Friday, March 30, 2007
All a scene needs to make it vital is a few people willing to put their time and energy into it. For Baton Rouge’s local music scene, Fred Weaver (pictured) is one of those people.
Apocalypse the Apocalypse, his home studio in the Plantation Trace neighborhood, was responsible for four out of the five albums on 225’s “Most Intriguing” list of 2006.
Primarily catering to the city’s underground rock scene may not have been a financial success, but an artistic one. “Money has never really mattered that much to me,” Weaver explains, “much to the dismay of my creditors.”
Weaver got in the recording game after having a bad experience in the studio himself. His band thought its practice tapes sounded better than the finished product, so he decided to try his hand at recording.
“I figured, ‘I can do this,’ and bought an 8-track open reel setup,” he says. Weaver’s equipment soon moved with him from Pennsylvania to Brooklyn, and finally back to Baton Rouge in 1999. He has since recorded the likes of The Myrtles, Slobot, Justinbailey, Terror of the Sea, We Landed on the Moon!, Brass Bed and a few dozen others.
Studios like Apocalypse The Apocalypse are an essential part of any indie music scene, giving bands without a lot of money but plenty of ideas a canvas in which to realize a vision. “There are a lot of people doing diverse, interesting music, each with their unique vision, which, I believe is the most important thing,” Weaver says of the current local music scene. “The unfortunate thing is that there seems to be less of an audience for this stuff in Baton Rouge than there was in the Bayou’s heyday of the late-90s.”
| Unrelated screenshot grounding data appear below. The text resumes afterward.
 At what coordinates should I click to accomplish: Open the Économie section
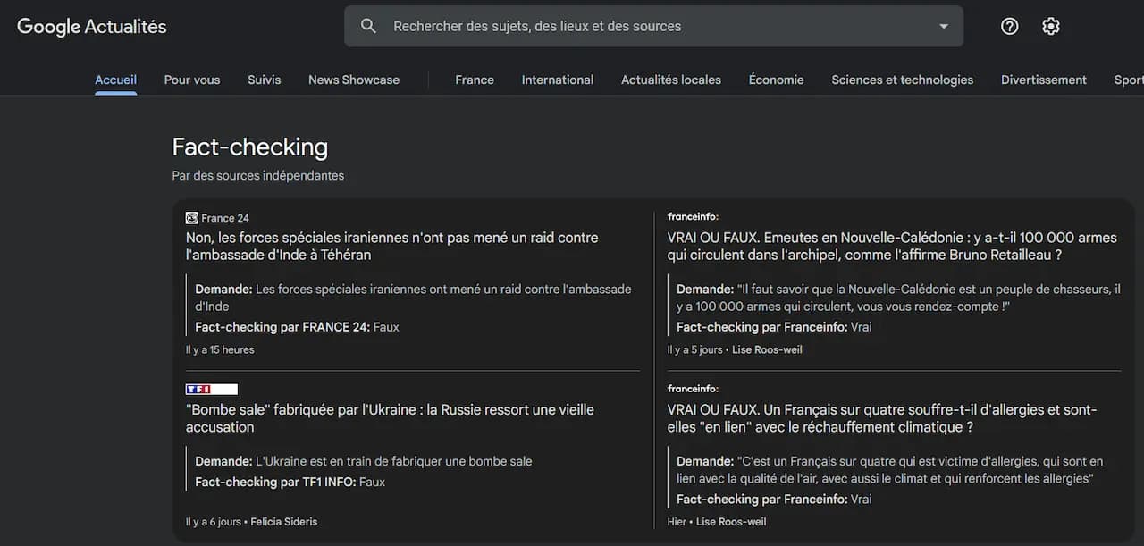[x=776, y=80]
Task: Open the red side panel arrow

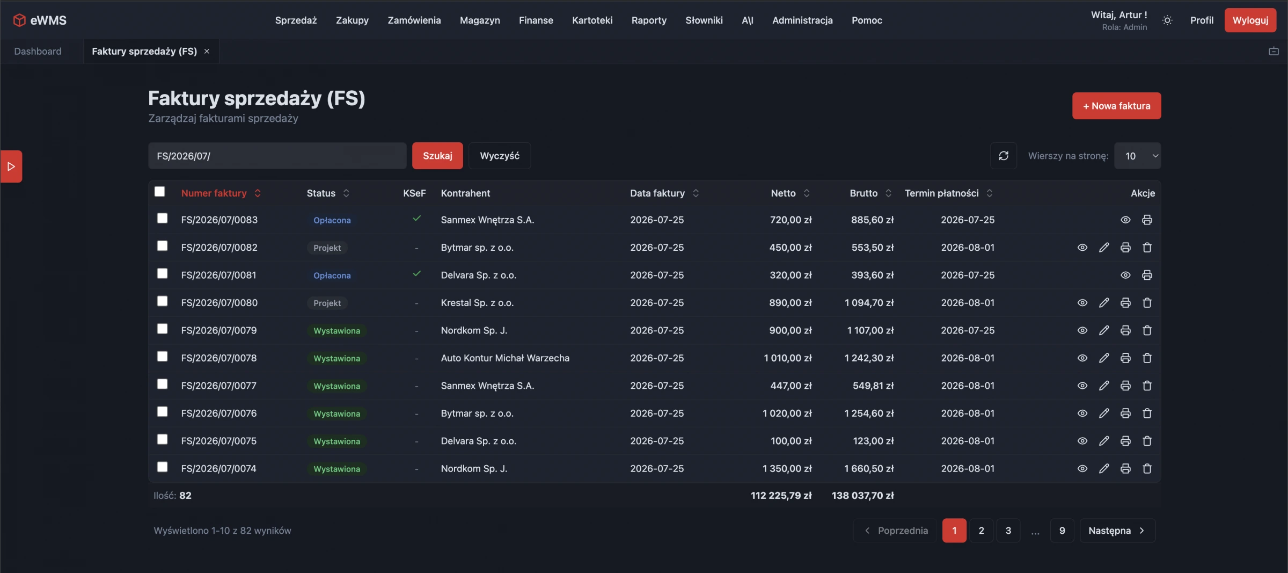Action: (x=11, y=166)
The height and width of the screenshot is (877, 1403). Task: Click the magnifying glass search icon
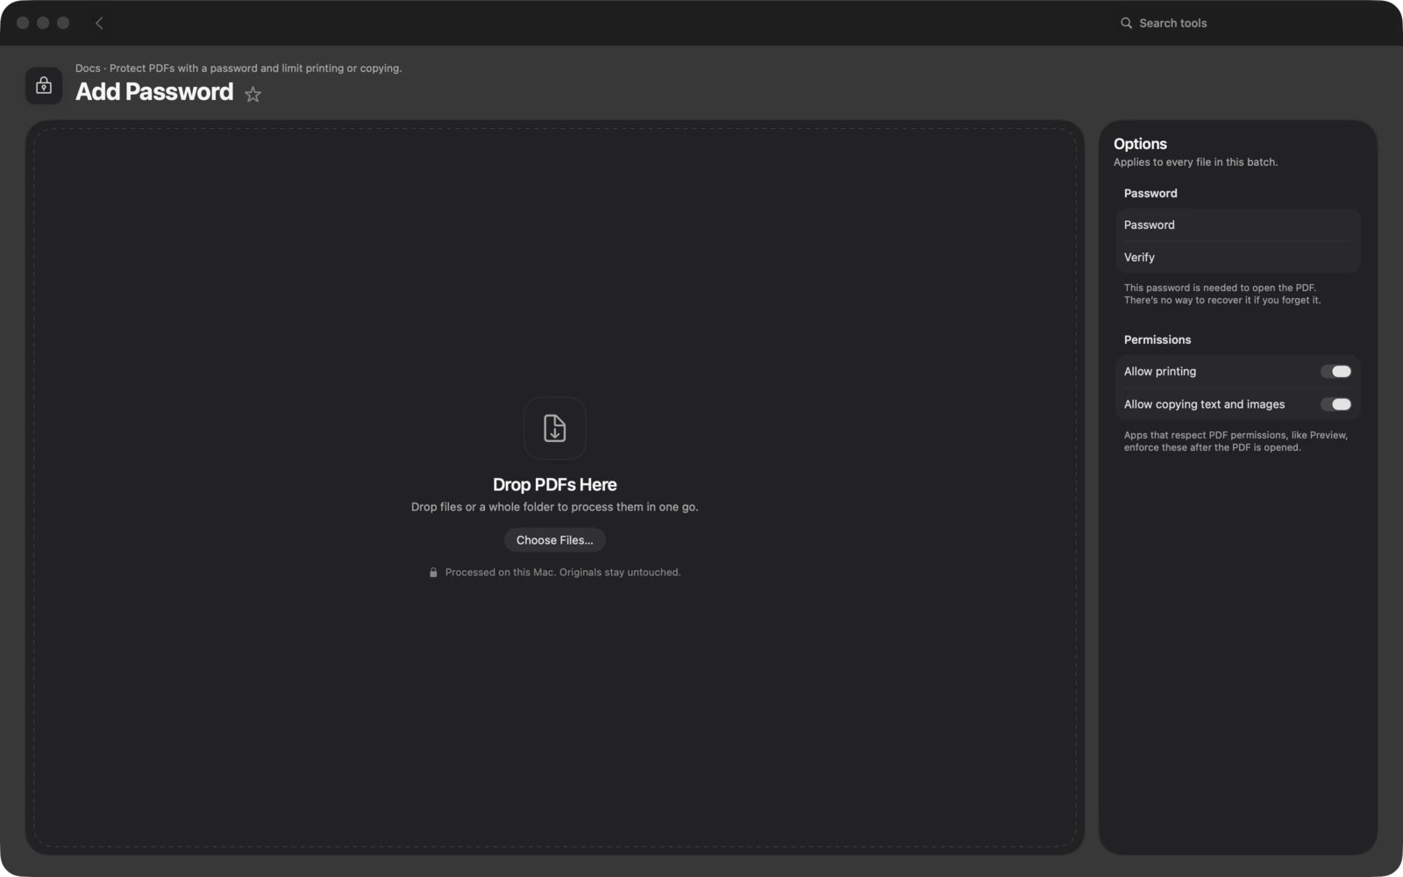click(1126, 23)
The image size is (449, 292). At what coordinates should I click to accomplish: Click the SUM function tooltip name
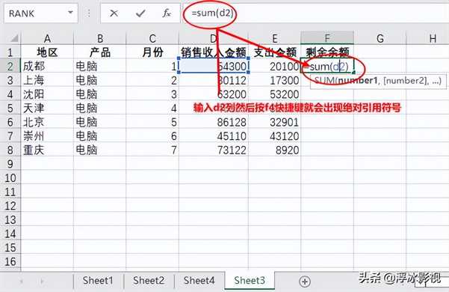324,81
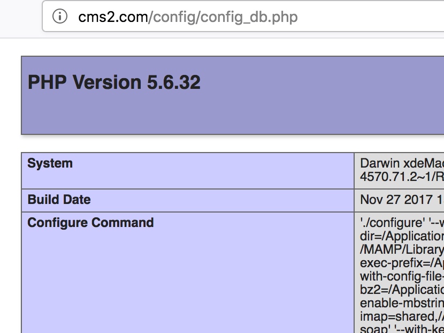Click the cms2.com domain in the URL

click(112, 17)
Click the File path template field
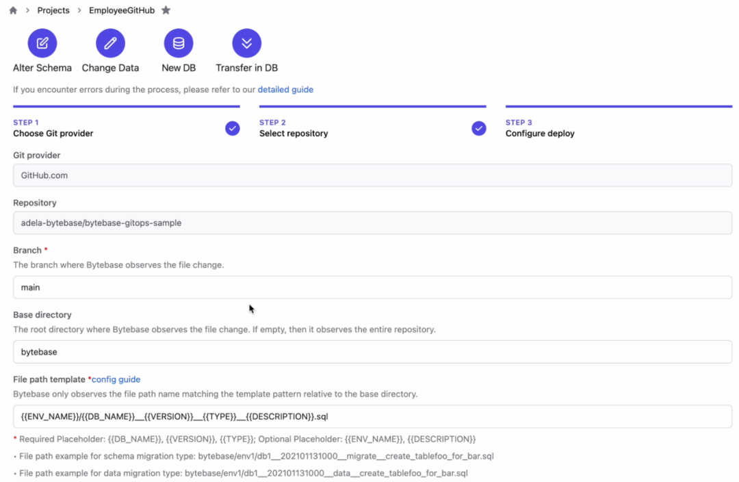Screen dimensions: 739x482 tap(372, 416)
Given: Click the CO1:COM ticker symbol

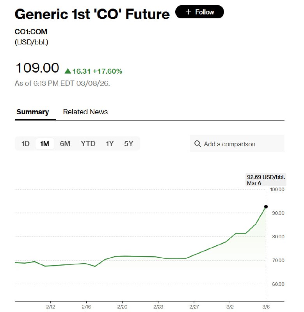Looking at the screenshot, I should pyautogui.click(x=31, y=32).
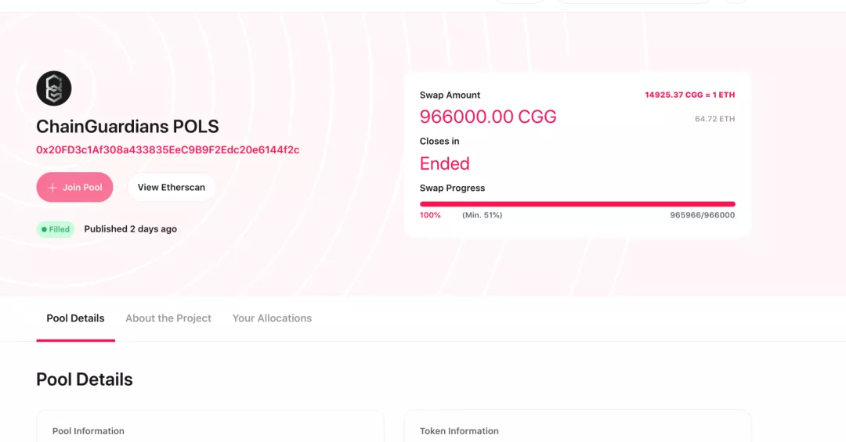Click the Filled status badge
Viewport: 846px width, 442px height.
[x=55, y=229]
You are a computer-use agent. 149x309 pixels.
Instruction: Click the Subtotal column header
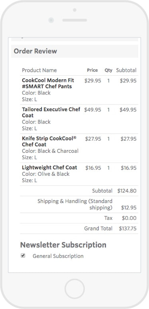[x=126, y=70]
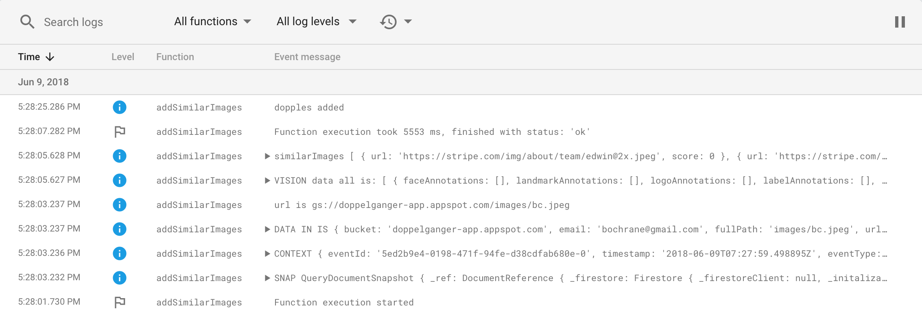
Task: Expand the DATA IN IS log entry
Action: [267, 229]
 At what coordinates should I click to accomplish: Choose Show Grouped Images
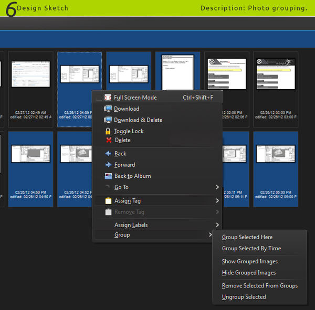pos(249,262)
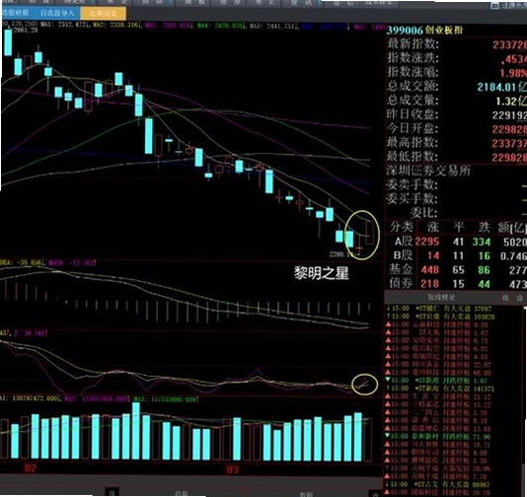Click the small square icon at bottom left

[x=112, y=493]
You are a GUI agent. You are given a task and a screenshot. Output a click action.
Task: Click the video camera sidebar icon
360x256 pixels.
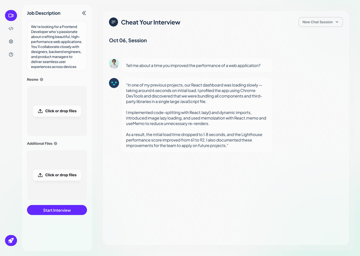coord(11,16)
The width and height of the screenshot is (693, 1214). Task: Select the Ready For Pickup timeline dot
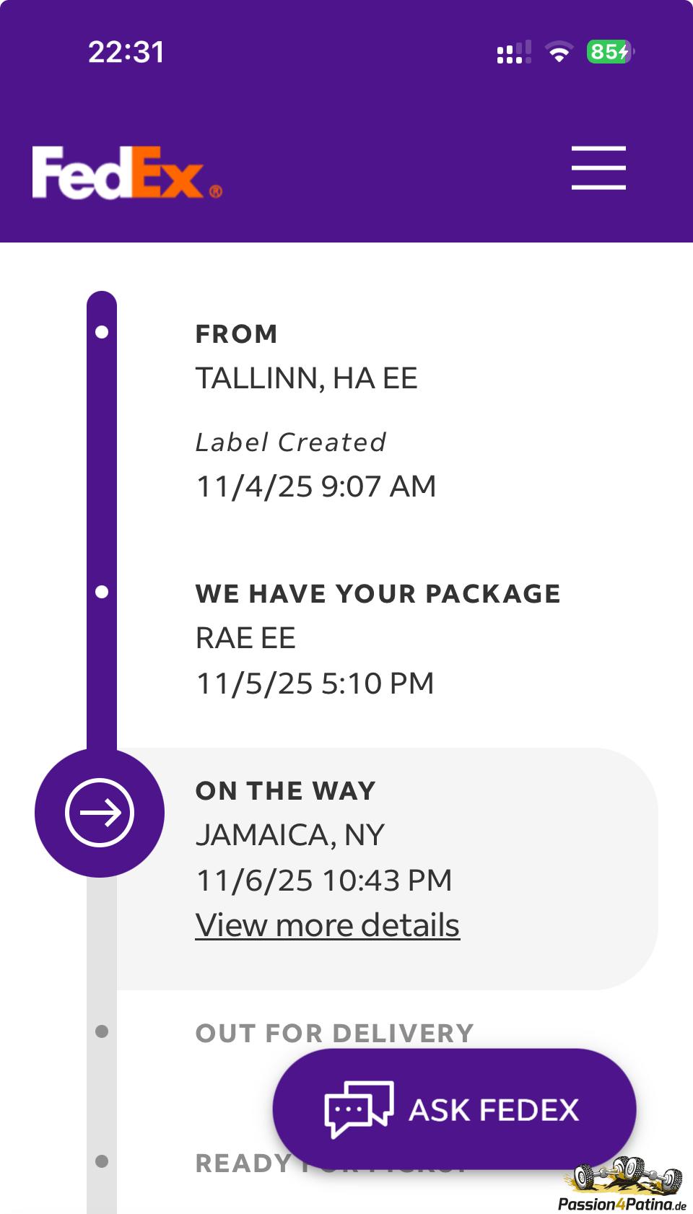pyautogui.click(x=102, y=1161)
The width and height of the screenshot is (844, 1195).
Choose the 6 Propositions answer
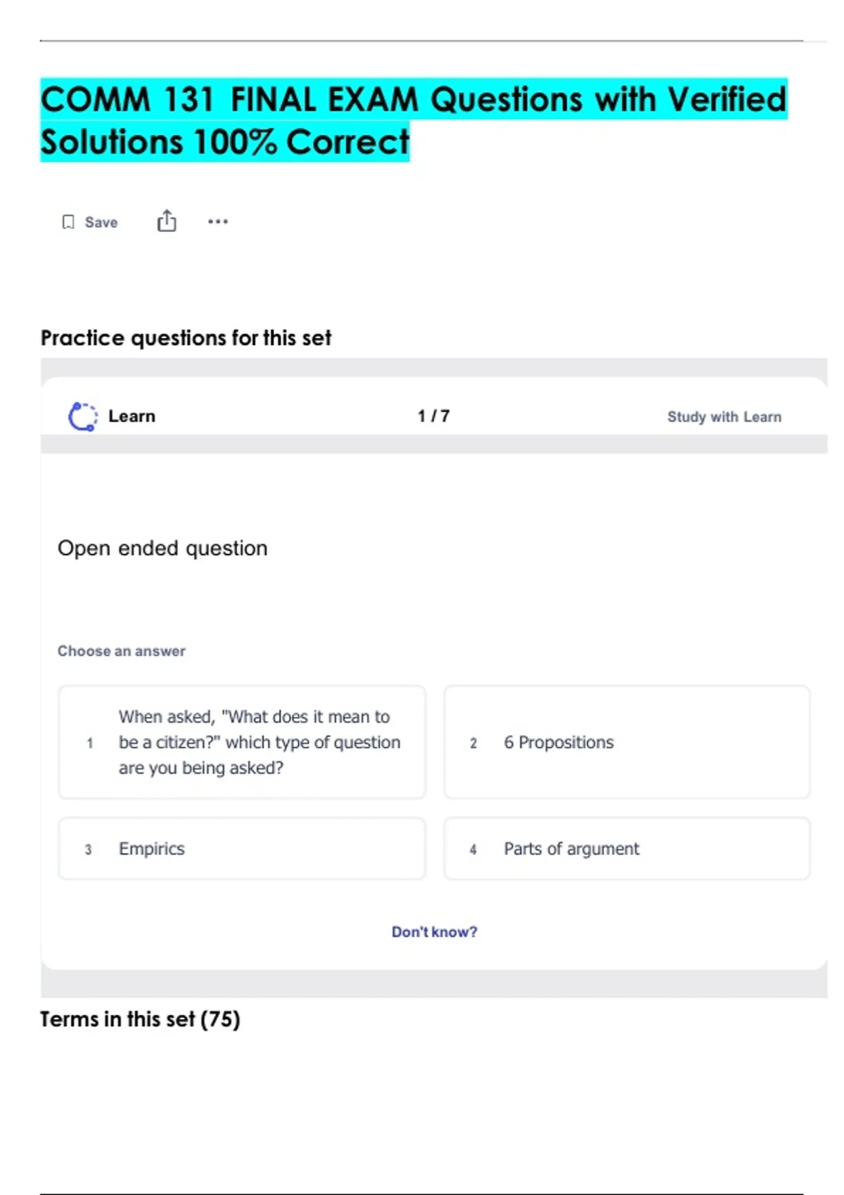tap(627, 742)
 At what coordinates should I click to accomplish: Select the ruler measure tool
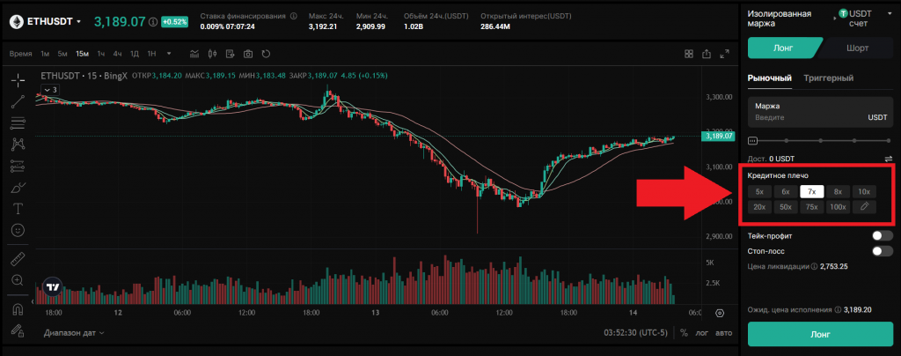18,259
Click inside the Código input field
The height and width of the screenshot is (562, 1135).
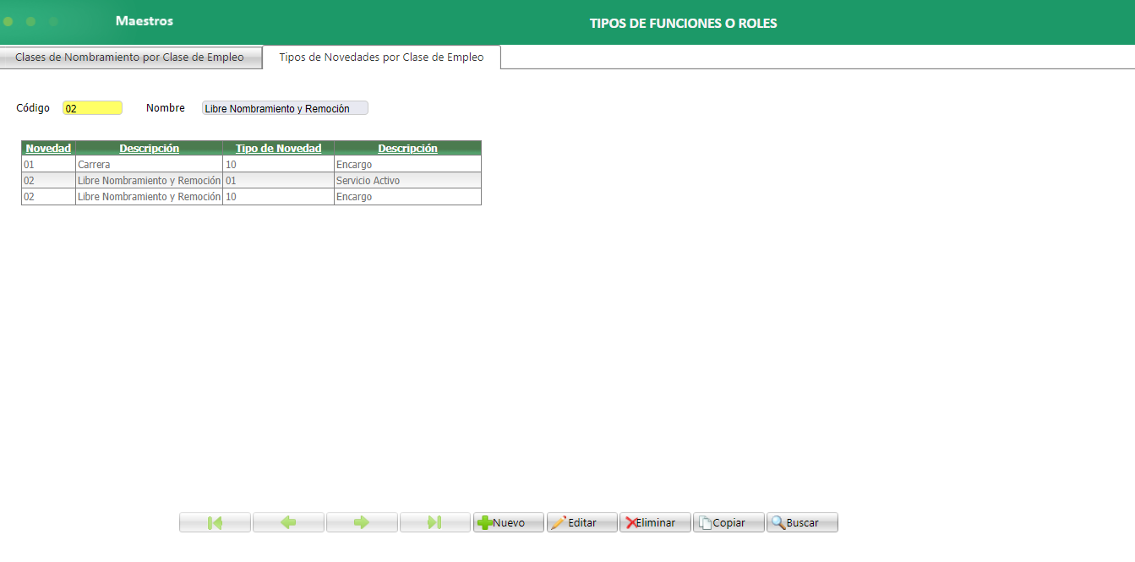pos(92,107)
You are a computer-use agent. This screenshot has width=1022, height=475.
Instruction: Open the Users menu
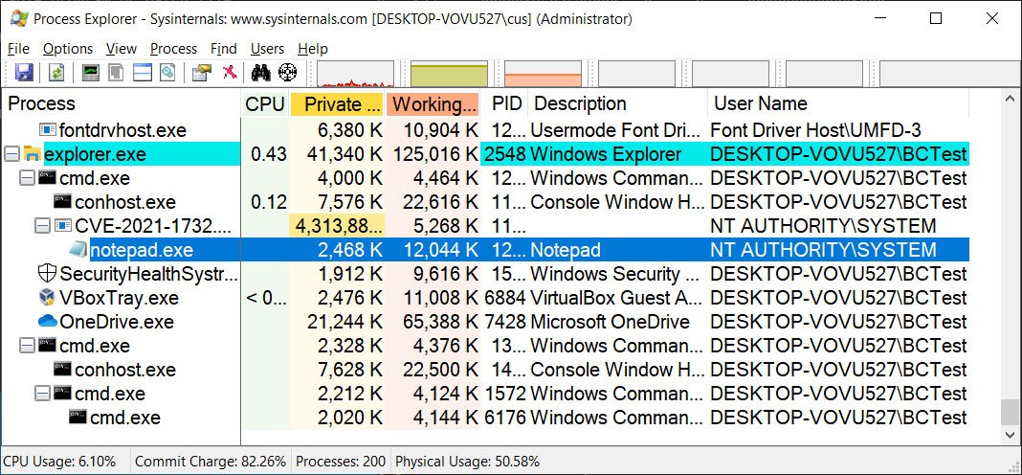[267, 49]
Still, Weaver’s do-it-yourself spirit allows him to see the positives in that as well. “Operating in a relative vacuum might have been good for those bands in that there was not much audience or peer pressure to make their band feel compelled to more readily fit into a specific subgenre.”
Fred Weaver is recording his new album, produced by Codeine’s Chris Brokaw, to be released this summer. fredweaver.com.